Kennste den schon: Treffen sich zwei Rassisten…

„Im Vergleich zu Prag oder Budapest ist Berlin eine schwarze Stadt. Grüßt mich heute ein anderer weißer Mann, verhalte ich mich nach diesen diversen negativen Erlebnissen viel solidarischer mit meinen Brüdern“, beklagt sich Jens Maier im Interview. Woraufhin Noah Becker auf Twitter ausrastet: „Dem kleinen Vollweißbrot scheint einfach zu wenig Beachtung geschenkt worden zu sein, anders lässt sich sein Verhalten nicht erklären.“

Die Reaktion darauf? Natürlich stürmischer Beifall, positive Pressemeldungen, Zuspruch, vielleicht sogar eine Einladung ins Kanzleramt für so viel „Zivilcourage“. Da hat dem ollen Hetzer aber mal so richtig einer gezeigt, wo der Barthel den Most holt, Klasse! Es folgt eine mehrwöchige Traumatherapie in diversen Talkshows und falls noch ein Bundesverdienstkreuz übrig ist, könnte man doch…

So ist das freilich nicht passiert. Es war genau anders herum. Vereinfacht gesagt: Ein mutmaßlicher Rassist pöbelt einen anderen mutmaßlichen Rassisten aufgrund einer definitiv rassistischen Äußerung blöd von der Seite an und die Welt steht Kopf. Einer von beiden sitzt für die AfD im Bundestag und der andere nicht. Einer von beiden kann sich so einen Spruch locker leisten, der andere nicht. So einfach ist das.

Man kann dieses Spiel durch demonstrative Passivität in einer starren Opferhierarchie bestenfalls nicht verlieren, niemals aber durch eine ebenso unschöne Gegenreaktion gewinnen. Hat deshalb einer von beiden jetzt pauschal Recht oder Unrecht? Schwer zu sagen. Wirklich höflich ist die Anrede „kleiner Halbneger“ jedenfalls nicht. 186 cm ist schließlich NICHT klein! Ob man als MdB über jedes hingehaltene Stöckchen eines zickigen C-Promis springen muss, wäre abgesehen davon auch noch so eine Frage. Noah Becker kannte ich bis vorhin nicht mal, insofern Glückwunsch zu diesem gelungenen PR-Stunt!

Ich bin sicher die Letzte, die hier altkluge Ratschläge geben sollte, was gutes Benehmen angeht, aber gerade weil das so ist, mache ich es einfach trotzdem: Das war nicht hilfreich! Wirklich nicht. Da fühlt sich einer in seiner Stadt ethnisch in der Minderheit, dabei zunehmend unwohl und grüßt daher euphorisch wildfremde Leute, die zufällig ähnlich pigmentiert sind wie er. Weil alle Menschen gleich sind. Also außer die, die halt anders aussehen, als man selbst; die sind nicht so grußwürdig und gleich gar keine „Brüder“ (und „Schwestern!“). Oder so…
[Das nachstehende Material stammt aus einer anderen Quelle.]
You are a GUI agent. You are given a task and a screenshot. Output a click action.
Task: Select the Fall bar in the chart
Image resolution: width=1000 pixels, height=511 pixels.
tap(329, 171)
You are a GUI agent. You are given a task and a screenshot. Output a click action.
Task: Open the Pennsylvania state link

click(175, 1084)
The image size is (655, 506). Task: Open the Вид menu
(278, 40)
Hey, damit hätte man arbeiten können. Aber doch nicht mit so einem Gruß! So leicht lässt sich eine erstklassige Steilvorlage in ein Eigentor verwandeln. Was der schräge Becker-Spross da andeutet, ist nicht weniger als der Wunsch nach einer ethnischen Umgestaltung Berlins oder eben aller Städte, in denen er zu wohnen beliebt. Ich wage mir gar nicht den Shitstorm auszumalen, wenn Jens Maier oder sonstwer zu Protokoll gegeben hätte, dass ihm Berlin „zu schwarz“ ist. Und ich kenne einige Menschen, denen es da mittlerweile zu bunt wird. Was noch zusätzlich dadurch erschwert wird, dass sie selbst einen „Migrationshintergrund“ haben. Egal.
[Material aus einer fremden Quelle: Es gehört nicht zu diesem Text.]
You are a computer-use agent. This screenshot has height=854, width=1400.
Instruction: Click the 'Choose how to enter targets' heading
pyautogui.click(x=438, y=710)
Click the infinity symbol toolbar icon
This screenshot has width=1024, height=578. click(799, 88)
Es hätte der Anstoß für die längst überfällige Debatte bezüglich des, weltweit übrigens, zunehmenden anti-weißen Rassismus (siehe „Köterrasse“) und schriller werdender antideutscher Ressentiments sein können; aber diese Chance wurde nun möglicherweise leichtfertig vertan. Schade drum, denn diese Diskussion werden wir führen müssen, gern auch mit Herrn Becker und seinen Blutsbrüdern. Sagt man das so unter Negern? Oder waren das die Indianer… Wie dem auch sei, das wird nun schwierig, ohne dass Herr Maier vorher glaubwürdig unter die Räder kommt.

Jetzt ist jedenfalls wieder alles schön so sortiert, wie es der politische Gegner und seine Presse gerne hätten: Auf der einen Seite ein harmloser Bürger, der sich einfach nur nichts sehnlicher wünscht, als dass mehr Mitmenschen in seiner Nachbarschaft so aussehen wie er. Weil er die halt lieber grüßt. Dabei wird er durch die verstörenden Äußerungen eines Rassisten aus seinen Träumen gerissen! Ja, und dann ist da auf der anderen Seite auch noch Jens Maier. Leute, das ist echt verwirrend, ehrlich gesagt.